TOJI FUSHIGURO
    c.ai

    The room smelled faintly of alcohol and smoke, the aftermath of a night that had long outstayed its welcome. The city lights bled in through half-closed blinds, painting fractured shadows across the walls. You sat on the edge of Toji’s bed, one leg pulled up to your chest, the other dangling off the side, ankle brushing against the hardwood.

    Your chest was still heaving from the argument — if you could even call it that. It wasn’t just tonight’s fight. It was every fight. Every sleepless night. Every scar you and Toji had carved into each other without ever saying the words that mattered.

    “You don’t get to be mad at me,” you said finally, voice raw but steady. “Not when you’ve been out there doing God knows what with God knows who.”

    Toji leaned against the dresser, arms folded, watching you with that infuriating calm — the kind that made you want to throw something, scream, anything to crack the surface.

    “You think this is about me?” he said, voice low, dark, dangerous in its restraint. “You fucked him. Don’t stand there acting like I’m the problem.”

    Your stomach twisted. He didn’t even have to say the name — you both knew who he meant.

    “That’s rich coming from you.” You laughed bitterly, shaking your head. “Do you want me to list the girls, Toji? Should I start alphabetically, or do you wanna pick your favorites?”

    For a moment, silence stretched between you, thick and suffocating. He stepped forward slowly, and though his expression didn’t change, there was something volatile simmering beneath it.

    “You knew what this was,” he said, his voice dropping into that sharp, cold tone that cut deeper than shouting ever could. “You knew from the start I wasn’t yours.

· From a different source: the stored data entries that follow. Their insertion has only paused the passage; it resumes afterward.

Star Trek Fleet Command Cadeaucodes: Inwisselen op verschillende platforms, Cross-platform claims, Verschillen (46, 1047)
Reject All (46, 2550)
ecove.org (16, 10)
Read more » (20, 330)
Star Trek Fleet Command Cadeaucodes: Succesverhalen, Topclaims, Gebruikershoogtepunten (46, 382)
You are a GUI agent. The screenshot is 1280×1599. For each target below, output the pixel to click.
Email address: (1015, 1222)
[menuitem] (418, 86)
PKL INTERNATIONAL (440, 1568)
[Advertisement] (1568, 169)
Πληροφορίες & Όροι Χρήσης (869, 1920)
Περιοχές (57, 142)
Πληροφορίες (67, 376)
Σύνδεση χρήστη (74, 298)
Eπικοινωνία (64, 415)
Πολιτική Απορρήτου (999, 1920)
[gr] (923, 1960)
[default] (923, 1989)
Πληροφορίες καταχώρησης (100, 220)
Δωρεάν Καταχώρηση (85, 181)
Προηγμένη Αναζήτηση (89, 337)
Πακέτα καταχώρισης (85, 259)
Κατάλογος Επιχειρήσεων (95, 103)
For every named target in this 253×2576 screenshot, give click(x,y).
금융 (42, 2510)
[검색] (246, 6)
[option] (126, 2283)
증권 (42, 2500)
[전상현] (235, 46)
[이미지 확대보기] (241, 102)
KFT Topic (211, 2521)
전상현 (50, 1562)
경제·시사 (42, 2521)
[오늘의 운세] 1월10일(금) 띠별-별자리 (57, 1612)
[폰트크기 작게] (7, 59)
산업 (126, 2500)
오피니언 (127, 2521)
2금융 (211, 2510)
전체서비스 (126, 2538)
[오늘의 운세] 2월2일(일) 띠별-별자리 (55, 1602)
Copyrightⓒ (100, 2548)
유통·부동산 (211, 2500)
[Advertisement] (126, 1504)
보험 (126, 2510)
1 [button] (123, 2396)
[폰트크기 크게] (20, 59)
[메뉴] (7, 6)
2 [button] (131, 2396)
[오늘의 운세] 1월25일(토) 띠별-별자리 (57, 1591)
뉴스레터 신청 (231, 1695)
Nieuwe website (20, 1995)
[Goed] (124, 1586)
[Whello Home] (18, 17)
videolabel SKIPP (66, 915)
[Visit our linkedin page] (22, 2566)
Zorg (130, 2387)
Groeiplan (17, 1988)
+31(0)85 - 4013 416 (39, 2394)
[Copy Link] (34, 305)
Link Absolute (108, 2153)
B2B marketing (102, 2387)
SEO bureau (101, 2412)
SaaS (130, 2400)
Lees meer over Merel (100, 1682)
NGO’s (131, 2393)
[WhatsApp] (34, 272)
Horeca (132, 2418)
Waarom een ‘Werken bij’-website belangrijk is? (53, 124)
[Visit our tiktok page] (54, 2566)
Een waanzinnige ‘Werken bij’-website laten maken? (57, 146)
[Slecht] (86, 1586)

You decided to go prove a point, huh?”

    “Don’t twist this back on me,” you snapped, standing up now, chest nearly colliding with his. “You don’t get to treat me like an option and then lose your shit when I remind you I have them.”

    His jaw flexed, a vein ticking at his temple, but he didn’t touch you. He just looked at you — and that was somehow worse.

    “Say that again,” he murmured, soft and lethal.

    Your breath caught. Part of you wanted to — wanted to tear him apart, to dig your nails into his pride until he bled like you had bled. But you couldn’t. Because the truth was simple, ugly, undeniable: you wanted him, even when you hated him.

    He must’ve seen it in your eyes, because his smirk curved, slow and cruel, like he’d won something you didn’t want to give.

    “That’s what I thought,” he muttered, before stepping closer, so close his breath ghosted against your lips. “Doesn’t matter what you do, who you fuck, who you try to run to. You always come back here. To me.”

    Your hand curled into a fist at your side, nails digging into your palm until it hurt — but you didn’t move. Couldn’t. Because he wasn’t wrong.

    And you hated him for it. Almost as much as you hated yourself.